In this study, 5/5 patients classified as CJD had a positive EP-QuIC result, compared to only 1/14 patients classified as non-CJD. The calculated NPV and PPV of EP-QuIC was 100% and 83%, respectively. Importantly, one patient had a positive EP-QuIC in April 2016 but a neuropathologically proven alternative diagnosis of amyloid beta-related angiitis. On retrospective review of this patient’s chart by AB and RGT, the pre-test probability of CJD at the time of EP-QuIC testing was deemed very low. The patient had prominent early seizures, leptomeningeal enhancement and new multifocal white matter T2-signal abnormalities on MRI, all of which are highly atypical of prion disease and concerning for an inflammatory disease etiology. In discussing this case with the NML, it was learned that the EP-QuIC protocol had been modified as of April 2017. When this patient’s sample was re-analyzed using this modified EP-QuIC protocol, which is currently used as standard of practice at the NML, it was reported as negative. Using this updated result led to a revised PPV of 100% for EP-QuIC in CJD.

In this first Canadian study investigating the predictive value of EP-QuIC for CJD, we found an NPV and PPV of 100% and 83%, respectively. The EP-QuIC test has, however, been optimized since its introduction, and as described above the modified EP-QuIC protocol currently in use at the NML would have eliminated the false-positive result we identified and resulted in a PPV of 100%. Of note, there are several limitations to our study. This is an exploratory single-centre review of a diagnostic test performed for a rare disease, and so the sample size is expectedly small. Due to its retrospective nature, there were no pre-defined criteria regarding who was selected for EP-QuIC testing. However, this is reflective of routine clinical practice, since clinicians frequently order this test on patients with a rapidly progressive neurologic syndrome of unclear cause. We did not have pathologic confirmation of diagnoses in the majority of cases, but fortunately the only case that was initially classified as a false-positive EP-QuIC had neuropathologic data confirming an alternative diagnosis.
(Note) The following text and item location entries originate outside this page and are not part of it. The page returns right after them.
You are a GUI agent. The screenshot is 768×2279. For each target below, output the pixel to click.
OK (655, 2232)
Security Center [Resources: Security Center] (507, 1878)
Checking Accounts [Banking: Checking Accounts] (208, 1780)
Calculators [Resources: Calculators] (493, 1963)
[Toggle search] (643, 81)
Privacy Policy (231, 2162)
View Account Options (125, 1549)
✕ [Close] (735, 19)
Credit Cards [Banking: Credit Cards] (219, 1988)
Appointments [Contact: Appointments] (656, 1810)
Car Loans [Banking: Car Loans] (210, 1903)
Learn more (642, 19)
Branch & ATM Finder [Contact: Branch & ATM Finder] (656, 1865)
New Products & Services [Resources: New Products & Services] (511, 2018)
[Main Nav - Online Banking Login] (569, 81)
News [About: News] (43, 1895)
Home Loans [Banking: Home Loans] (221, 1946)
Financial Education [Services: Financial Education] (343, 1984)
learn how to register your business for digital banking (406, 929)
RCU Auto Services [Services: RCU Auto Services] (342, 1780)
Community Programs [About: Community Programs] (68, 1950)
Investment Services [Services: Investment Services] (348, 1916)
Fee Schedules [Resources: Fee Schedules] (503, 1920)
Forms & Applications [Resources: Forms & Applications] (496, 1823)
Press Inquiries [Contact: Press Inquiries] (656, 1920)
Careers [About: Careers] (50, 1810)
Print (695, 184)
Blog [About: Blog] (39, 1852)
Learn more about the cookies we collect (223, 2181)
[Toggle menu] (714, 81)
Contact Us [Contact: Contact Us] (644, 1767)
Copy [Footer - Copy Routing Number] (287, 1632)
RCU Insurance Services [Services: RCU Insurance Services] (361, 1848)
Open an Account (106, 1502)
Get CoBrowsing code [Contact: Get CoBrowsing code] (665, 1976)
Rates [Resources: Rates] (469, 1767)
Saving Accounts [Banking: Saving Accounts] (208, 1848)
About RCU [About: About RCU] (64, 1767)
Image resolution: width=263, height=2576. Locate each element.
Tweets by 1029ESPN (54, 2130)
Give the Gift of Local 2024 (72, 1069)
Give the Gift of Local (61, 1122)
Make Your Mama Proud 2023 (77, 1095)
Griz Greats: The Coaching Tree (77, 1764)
Despite the limitations of our study, several conclusions can be drawn that are helpful to the practicing clinician. The NPV of EP-QuIC was 100%, and although our sample size is small this suggests that the diagnosis of prion disease should be critically re-evaluated in a patient with suspected CJD but a negative EP-QuIC result. Perhaps more importantly, even though the number of patients with a positive EP-QuIC in our study was small we still had one initial false-positive result. The potential consequences of false-positives are magnified by recently proposed criteria that allow for a diagnosis of probable CJD to be made with a positive RT-QuIC and only one clinical symptom.Reference Hermann, Laux and Glatzel⁴ The misdiagnosis of this invariably fatal disease is immensely distressing to patients and can hinder identification of a treatable condition, so every effort must be made to avoid false-positive results in suspected CJD. Canadian practitioners should be aware that although EP-QuIC is a highly useful clinical test, it has not yet been reported to have the near-perfect specificity of RT-QuIC.Reference McGuire, Peden and Orrú^7, Reference Cheng, Vendramelli and Sloan⁸ Rectification of our false-positive result using the current modified EP-QuIC protocol is encouraging, but continued evaluation of test sensitivity, specificity, positive and negative predictive value is needed before it can be said with certainty that EP-QuIC may serve as a substitute for RT-QuIC in newly proposed diagnostic criteria for CJD.Reference Hermann, Laux and Glatzel⁴ Since no non-pathologic test for CJD can provide a definitive diagnosis, practitioners must consider all the available clinical and ancillary test information when evaluating suspected cases. Our study highlights that although EP-QuIC is a valuable diagnostic test in patients with suspected CJD, Canadian health care providers should use caution when interpreting a positive EP-QuIC result in a patient with clinical, radiographic or laboratory findings that are clearly atypical for prion disease.